══ Fragmento original

He aquí al señor Straus, el abogado tan conocido,
y la señora Straus —Halévy de soltera—,
a quien su ingenio y belleza confieren una potencia única
de seducción. El señor Louis Ganderax, el conde de
Turenne, el señor Pichot se afanan diligentes en torno a
ella, mientras que el señor Straus mira alrededor de sí,
con expresión maliciosa.
La puerta se abre una vez más; son el duque y la duquesa
de Gramont, luego la familia bonapartista por excelencia, la familia
de todos los bellos títulos de imperio, la familia Rívoli,
es decir: el príncipe y la princesa de Essling, con sus hijos;
el príncipe y la princesa Eugenio y Joaquín Murat,
el duque y la duquesa de Elchigen, el príncipe y la princesa
de la Moskowa.
He aquí al señor Gustave Schlumberger, al señor
Bapts, al señor du Bos y señora, al conde y la condesa
Paul de Pourtales, al príncipe Giovanni Borghese, un erudito,
un filósofo que es a la vez conversador brillante; el señor
Bourdeau, el marqués de la Borde, el señor Georges
de Porto-Riche y señora.
El saloncito está tan repleto ya de gente que los más
antiguos asiduos señalan el camino del hall donde los menos
íntimos admiran con cierta timidez, como escolares la vista
del maestro, los tesoros de arte allí reunidos…
Hay quien se detiene frente al retrato del príncipe imperial
por Madaleine Lemaire, el retrato de la princesa por Doucet, el
retrato de la princesa por Hébert, aquel en que tiene ojos
tan hermosos, perlas tan suaves…
Bonnat lo mira con esos ojos buenos que brillan delante de la pintura
de calidad e intercambia reflexiones de técnico con Charles
Ephrussi, el director de la Gazette des Beaux-Arts, el autor del
hermoso libro sobre Alberto Durero, pero en voz tan baja que apenas
se les oye.
La princesa ya no se sienta. Se acerca a uno y a otro recibiendo,
a los recién llegados, incorporándose a cada grupo,
y tiene para cada cual la palabra particular, individual, que dentro
de un instante, cuando vuelva a su casa, le hará creer que
era el centro de la reunión.
Cuando uno piensa que ese salón (tomamos aquí la palabra
“salón” en su significado abstracto, porque,
materialmente el salón de la princesa estaba en la calle
de Courcelles antes de la calle de Berri) ha sido uno de los hogares
literarios de la segunda mitad del siglo XVIIII; que Mérimée,
Flaubert, Goncourt, Sainte-Beuve lo frecuentaron cada día,
en una intimidad verdadera, una familiaridad tan entera que la princesa
llegaba de improviso, pidiéndoles que le dieran de almorzar;
que ellos no tenían secretos literarios para ella y ella
ninguna reserva principesca para ellos, que les prestó servicios
hasta el final —no sólo los pequeños favores
de cada día (Sainte-Beuve decía: “Su casa es
algo así como el ministerio de las gracias”) sino los
favores grandes y brillantes que impiden ciertas persecuciones,
disipan algunas prevenciones; facilitan el trabajo, secundan el
éxito, endulzan la vida, cambian un destino —no puede
uno dejar de creer que ciertos poderes sociales pueden tener, a
pesar de todo, una influencia fecunda sobre la historia literaria
y pocas mujeres hicieron tan noble uso de semejantes poderes como
la princesa.

════

* _Tareas_:
a – Enumera los escritores que, según el fragmento sobre el salón de la princesa, frecuentaban ese salón cada día.
b – En el fragmento sobre el salón de la princesa, ¿de qué publicación es director Charles Ephrussi?
c – Por favor, escribe la continuación del fragmento sobre el salón de la princesa a partir de su última oración.

══ Material de consulta

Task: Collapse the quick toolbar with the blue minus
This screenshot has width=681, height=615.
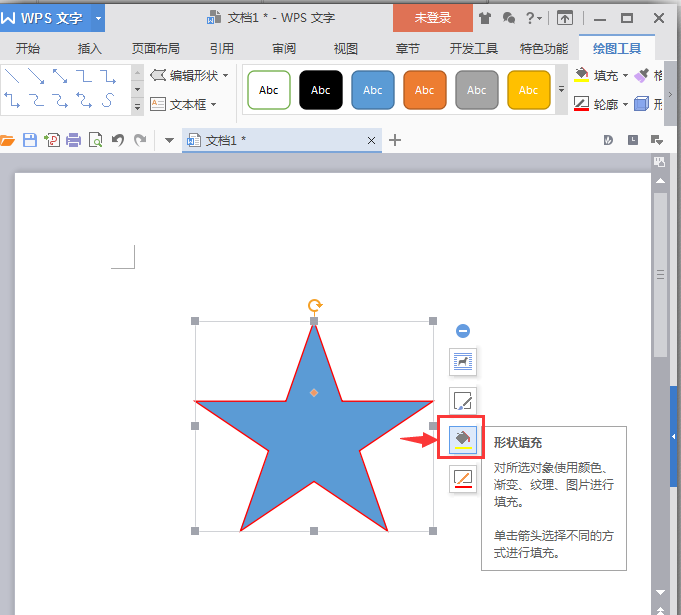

════

* _Respuestas esperadas_:
a – Mérimée, Flaubert, Goncourt y Sainte-Beuve.

b – De la Gazette des Beaux-Arts.

c –
—La princesa tiene un gusto clásico, decía Sainte-Beuve.
Lo tienen todos los príncipes.
Uno puede pensar si no se equivocaba Sainte-Beuve y si era propio
de una clásica elegir a Flaubert, distinguir a Goncourt en
el momento en que lo hizo —por lo que se hallaba muy adelantada
con respecto al gusto de sus contemporáneos y al del mismo
Sainte-Beuve.
Pero es posible que haya que ver en su conducta con ellos, la fidelidad
de una amiga delicada para dos hombres de corazón antes que
una verdadera predilección por el genio de uno y el talento
del otro.
¡Cuántos grandes escritores desconocidos en vida, no
han debido así, a sus cualidades de corazón, a su
encanto social, unas amistades preciosas que retrospectivamente
creemos que les valía su genio!
De cualquier modo, el nombre de la princesa permanece grabado en
las Tablas de oro de la literatura francesa. Un volumen íntegro
de Mérimée, Lettres à la Princesse; numerosas
cartas de Flaubert, un “Lunes” de Sainte-Beuve, tantas
páginas mejor intencionadas que diestras del Diario de los
Goncourt, dan de la princesa la idea más favorable y la más
elevada.
Taine, Renan, cuántos otros también fueron amigos
suyos. Se disgusta con Taine, al final de su vida, debido a la publicación
de su Napoleón Bonaparte. Él le había dicho:
—Lo leerá y me dirá lo que piensa.
Se lo envió. Ella leyó esas páginas independientes
y terribles en que Napoleón aparece como una especie de condottiere.
Al día siguiente le enviaba su tarjeta a Taine, o mejor dicho,
dejaba su tarjeta en casa de la señora de Taine, a quien
le debía una visita, con estas iniciales: “P. P. C.”
Era su respuesta y significaba que no volvería ya a su casa.
Poco después, se irritó contra el escritor que tan
mal había hablado de su tío ilustre. José María
de Heredia, que estaba presente, tomó la defensa de Taine
con un calor que disgustó a la princesa y así se lo
demostró con cierta vivacidad.
—Su Alteza hace muy mal, dijo Heredia. Por el contrario, al
ver que tomo, aun en contra de ella, el partido de un amigo ausente,
debía comprender que se puede —que Ella puede especialmente—
contar con mi fidelidad.
La princesa sonrió y le oprimió afectuosamente la
mano.
Por lo demás, un tono de gran libertad reina entre la princesa
y sus amigos, perfectamente señalado en el vocabulario, por
el nombre de “princesa” con que la llaman, cuando el
protocolo exigiría “señora”. No se privan
de contradecirla y de resistirla. Por eso asombra un poco leer en
Sainte-Beuve frases como ésta: “Ella y su hermano —el
príncipe Napoleón— son parecidos en esto, si
se permitiese uno ser observador al oírlos”.
¿Y por qué no había uno de permitírselo?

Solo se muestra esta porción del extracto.